WEDNESDAY, June 1, 2016 (HealthDay News) -- There's an epidemic of distracted driving that's maiming -- and in too many cases -- killing people in crashes involving teen drivers, a new report shows.
A full 60 percent of car crashes involving teenagers occur while these young and inexperienced drivers are talking, texting or are otherwise distracted. And this happens far more often during the summer, according to the American Automobile Association (AAA).
"I think everyone gets that distracted driving is bad and you shouldn't do it, but until now parents didn't have data in front of them to suggest that it was a much bigger problem that they should be concerned about for their teens," said Jake Nelson, director of traffic safety advocacy and research at the AAA.
For the study, researchers at the University of Iowa and the AAA Foundation for Traffic Safety analyzed the moments leading up to a crash in more than 2,200 videos from in-car dashboard cameras.
The researchers found these top three distractions for teens:
- Talking to passengers accounted for 15 percent of crashes.
- Talking, texting or operating a cellphone accounted for 12 percent of crashes.
- Looking at something inside the car accounted for 11 percent of crashes.

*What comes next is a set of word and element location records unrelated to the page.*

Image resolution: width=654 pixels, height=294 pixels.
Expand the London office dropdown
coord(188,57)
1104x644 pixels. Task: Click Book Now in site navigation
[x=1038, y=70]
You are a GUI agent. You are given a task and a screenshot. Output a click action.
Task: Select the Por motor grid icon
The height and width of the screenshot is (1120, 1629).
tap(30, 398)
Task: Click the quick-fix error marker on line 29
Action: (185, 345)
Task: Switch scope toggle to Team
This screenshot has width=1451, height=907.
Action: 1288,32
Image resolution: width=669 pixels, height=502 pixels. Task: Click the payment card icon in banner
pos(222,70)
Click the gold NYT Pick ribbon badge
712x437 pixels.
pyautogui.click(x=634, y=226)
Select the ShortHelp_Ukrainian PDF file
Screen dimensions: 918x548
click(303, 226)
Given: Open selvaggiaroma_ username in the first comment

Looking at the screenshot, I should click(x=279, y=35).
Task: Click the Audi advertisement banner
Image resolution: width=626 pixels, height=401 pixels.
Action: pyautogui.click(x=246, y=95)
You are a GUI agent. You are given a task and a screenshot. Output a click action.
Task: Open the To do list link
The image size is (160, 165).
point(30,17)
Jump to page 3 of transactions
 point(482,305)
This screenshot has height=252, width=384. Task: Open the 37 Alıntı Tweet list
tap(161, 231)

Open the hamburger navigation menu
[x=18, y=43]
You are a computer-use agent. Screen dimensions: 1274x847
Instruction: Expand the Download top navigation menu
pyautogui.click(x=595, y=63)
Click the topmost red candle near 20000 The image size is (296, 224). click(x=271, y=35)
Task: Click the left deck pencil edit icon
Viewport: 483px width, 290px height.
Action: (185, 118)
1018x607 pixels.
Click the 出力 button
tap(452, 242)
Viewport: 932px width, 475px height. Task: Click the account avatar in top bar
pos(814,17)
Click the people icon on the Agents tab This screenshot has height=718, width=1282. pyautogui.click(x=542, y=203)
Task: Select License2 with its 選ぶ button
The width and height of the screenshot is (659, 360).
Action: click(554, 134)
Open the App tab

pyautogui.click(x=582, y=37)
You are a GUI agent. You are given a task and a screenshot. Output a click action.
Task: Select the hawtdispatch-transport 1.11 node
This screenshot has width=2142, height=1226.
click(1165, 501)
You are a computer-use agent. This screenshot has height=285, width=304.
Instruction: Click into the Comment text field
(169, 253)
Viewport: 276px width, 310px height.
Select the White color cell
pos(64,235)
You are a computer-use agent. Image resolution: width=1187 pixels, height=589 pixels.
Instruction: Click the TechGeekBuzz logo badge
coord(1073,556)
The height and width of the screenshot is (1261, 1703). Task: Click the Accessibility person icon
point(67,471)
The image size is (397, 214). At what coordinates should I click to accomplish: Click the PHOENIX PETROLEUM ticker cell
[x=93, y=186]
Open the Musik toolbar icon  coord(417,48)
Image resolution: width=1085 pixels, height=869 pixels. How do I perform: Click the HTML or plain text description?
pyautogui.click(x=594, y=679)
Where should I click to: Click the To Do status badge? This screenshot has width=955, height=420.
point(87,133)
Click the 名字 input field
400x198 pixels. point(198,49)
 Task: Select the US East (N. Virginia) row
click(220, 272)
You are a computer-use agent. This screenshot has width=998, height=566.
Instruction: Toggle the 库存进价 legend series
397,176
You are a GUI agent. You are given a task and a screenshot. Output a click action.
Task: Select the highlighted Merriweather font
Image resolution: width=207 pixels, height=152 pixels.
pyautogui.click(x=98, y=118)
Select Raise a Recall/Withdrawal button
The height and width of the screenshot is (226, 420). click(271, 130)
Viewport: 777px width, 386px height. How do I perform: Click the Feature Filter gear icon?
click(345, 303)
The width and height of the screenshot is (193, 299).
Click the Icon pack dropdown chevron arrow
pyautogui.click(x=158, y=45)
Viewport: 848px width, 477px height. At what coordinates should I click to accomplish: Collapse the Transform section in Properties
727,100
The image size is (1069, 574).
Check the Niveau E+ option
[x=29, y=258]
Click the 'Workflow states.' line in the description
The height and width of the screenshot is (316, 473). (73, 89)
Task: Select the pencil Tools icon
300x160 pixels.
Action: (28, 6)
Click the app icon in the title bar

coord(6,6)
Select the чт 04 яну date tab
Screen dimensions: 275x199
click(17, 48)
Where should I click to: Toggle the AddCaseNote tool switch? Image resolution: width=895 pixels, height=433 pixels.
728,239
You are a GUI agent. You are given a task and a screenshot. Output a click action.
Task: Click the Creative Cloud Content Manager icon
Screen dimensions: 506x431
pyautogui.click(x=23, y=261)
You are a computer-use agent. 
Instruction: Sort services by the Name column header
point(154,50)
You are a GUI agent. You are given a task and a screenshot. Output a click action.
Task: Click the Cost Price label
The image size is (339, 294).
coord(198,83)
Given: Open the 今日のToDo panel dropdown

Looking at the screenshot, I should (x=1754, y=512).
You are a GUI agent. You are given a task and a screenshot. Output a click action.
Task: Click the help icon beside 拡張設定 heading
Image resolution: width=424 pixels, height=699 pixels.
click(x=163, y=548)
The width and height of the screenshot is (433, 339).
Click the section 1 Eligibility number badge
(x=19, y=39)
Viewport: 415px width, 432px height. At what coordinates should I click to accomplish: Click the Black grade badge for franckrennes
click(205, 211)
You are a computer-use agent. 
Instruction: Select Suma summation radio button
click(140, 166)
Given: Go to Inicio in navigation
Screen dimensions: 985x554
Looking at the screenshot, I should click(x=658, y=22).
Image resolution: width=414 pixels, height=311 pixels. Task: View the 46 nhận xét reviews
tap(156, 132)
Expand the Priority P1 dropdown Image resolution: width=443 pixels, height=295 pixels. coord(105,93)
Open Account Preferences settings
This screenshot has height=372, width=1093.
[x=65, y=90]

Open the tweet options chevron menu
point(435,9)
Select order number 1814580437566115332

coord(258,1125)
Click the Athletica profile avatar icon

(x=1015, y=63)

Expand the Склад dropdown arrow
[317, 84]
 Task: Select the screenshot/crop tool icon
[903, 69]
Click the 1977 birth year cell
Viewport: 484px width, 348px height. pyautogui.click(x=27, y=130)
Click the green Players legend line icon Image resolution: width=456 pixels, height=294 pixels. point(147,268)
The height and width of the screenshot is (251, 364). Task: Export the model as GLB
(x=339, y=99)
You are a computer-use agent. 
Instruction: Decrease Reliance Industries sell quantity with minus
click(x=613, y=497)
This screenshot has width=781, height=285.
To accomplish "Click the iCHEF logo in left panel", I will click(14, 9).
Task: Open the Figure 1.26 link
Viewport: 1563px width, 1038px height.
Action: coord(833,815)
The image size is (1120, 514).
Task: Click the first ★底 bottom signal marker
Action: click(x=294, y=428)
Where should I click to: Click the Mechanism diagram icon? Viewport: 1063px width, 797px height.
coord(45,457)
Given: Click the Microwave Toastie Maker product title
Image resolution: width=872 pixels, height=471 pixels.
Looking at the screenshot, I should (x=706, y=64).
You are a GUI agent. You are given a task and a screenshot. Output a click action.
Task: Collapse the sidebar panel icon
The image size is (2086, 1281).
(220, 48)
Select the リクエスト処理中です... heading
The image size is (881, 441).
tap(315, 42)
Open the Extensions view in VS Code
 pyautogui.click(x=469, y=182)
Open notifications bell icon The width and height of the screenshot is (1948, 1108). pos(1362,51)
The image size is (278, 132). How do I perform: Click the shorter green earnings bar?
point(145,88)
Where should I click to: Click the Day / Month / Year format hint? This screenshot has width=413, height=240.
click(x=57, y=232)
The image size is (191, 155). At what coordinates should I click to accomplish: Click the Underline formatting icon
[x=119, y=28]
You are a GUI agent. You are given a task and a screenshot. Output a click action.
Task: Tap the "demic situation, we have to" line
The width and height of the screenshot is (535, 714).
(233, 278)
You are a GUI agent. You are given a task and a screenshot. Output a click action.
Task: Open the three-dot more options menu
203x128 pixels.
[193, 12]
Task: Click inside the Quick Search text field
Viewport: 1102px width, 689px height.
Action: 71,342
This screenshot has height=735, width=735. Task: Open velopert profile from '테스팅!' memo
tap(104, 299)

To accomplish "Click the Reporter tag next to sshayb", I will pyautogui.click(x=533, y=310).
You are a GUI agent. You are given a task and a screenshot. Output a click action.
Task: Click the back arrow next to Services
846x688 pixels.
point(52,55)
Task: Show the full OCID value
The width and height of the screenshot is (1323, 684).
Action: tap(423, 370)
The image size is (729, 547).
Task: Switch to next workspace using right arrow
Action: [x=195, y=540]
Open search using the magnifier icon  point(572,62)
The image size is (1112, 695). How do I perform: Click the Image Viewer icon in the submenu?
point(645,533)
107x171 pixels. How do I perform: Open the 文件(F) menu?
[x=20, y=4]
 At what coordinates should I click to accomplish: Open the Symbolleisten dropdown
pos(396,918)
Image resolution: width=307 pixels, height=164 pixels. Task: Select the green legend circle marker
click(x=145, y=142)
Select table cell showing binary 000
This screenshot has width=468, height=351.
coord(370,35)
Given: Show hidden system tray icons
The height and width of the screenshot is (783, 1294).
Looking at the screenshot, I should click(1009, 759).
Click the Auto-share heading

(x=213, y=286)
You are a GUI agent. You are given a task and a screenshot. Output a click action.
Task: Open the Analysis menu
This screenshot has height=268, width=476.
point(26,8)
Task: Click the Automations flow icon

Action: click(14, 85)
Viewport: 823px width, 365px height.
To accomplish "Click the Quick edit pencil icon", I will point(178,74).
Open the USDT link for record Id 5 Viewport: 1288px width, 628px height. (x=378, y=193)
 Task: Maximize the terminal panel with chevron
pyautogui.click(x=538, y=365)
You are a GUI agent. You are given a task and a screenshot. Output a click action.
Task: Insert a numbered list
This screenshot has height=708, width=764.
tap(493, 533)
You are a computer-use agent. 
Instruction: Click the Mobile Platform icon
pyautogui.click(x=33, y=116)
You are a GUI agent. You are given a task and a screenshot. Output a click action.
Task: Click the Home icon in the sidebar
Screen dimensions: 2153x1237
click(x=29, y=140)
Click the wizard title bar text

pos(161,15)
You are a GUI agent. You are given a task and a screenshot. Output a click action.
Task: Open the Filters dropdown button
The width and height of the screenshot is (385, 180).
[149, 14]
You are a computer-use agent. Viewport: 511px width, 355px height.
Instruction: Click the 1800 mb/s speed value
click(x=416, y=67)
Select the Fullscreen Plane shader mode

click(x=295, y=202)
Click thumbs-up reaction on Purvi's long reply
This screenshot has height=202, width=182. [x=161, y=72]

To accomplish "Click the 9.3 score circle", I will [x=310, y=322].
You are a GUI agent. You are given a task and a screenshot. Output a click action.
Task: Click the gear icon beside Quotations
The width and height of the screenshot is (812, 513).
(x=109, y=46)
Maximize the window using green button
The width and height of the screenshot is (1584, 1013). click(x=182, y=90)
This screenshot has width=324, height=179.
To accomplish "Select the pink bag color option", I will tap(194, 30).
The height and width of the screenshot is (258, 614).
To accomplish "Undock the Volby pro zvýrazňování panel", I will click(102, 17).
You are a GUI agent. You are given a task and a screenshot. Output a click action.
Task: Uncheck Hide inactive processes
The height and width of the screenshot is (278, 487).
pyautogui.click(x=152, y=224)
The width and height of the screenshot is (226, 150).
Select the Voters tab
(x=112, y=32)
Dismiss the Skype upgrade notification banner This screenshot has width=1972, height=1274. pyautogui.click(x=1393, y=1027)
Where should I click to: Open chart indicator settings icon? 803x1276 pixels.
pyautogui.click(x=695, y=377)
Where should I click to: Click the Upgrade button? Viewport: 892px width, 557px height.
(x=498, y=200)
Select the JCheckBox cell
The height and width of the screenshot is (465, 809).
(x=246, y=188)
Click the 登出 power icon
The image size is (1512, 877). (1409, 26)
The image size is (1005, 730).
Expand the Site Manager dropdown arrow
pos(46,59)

According to the AAA report, released June 1, more than 1,000 people die in crashes involving teen drivers every year. And summer is the most dangerous season, when the average number of deaths involving teen drivers aged 16 to 19 increases 16 percent per day compared with other times of the year.
In the report, the researchers also found teens were more likely to be texting or looking at the phone than talking on it.
Such distractions can cut a young life short. Just ask Martha Tessmer.
Her 16-year-old son, Donovan, was three weeks from starting his senior year in high school in 2007 when he was killed in a car crash.
He was in a car driven by another teen. The other teen passengers were goading the girl to go faster, Tessmer said. The teasing continued until she lost control and crashed the car into one tree and then another. None of the kids was wearing a seat belt and Donovan was thrown from the car and killed. The others survived, Tessmer said.
The other passengers and the driver later told Tessmer they were afraid when they were going so fast, and if someone had spoken up she would have slowed down.
For Tessmer, the lesson is that "if they're afraid, whether they're the driver or the passenger, their one voice could be what saved their life and the life of the other people in that car. Don't ever hesitate to speak up."
Teens should know this could happen to them, Tessmer said. "It only takes one bad choice in a car to become reckless and distracted, and all the good decisions in life are canceled out -- that's what happened to Donovan," she said.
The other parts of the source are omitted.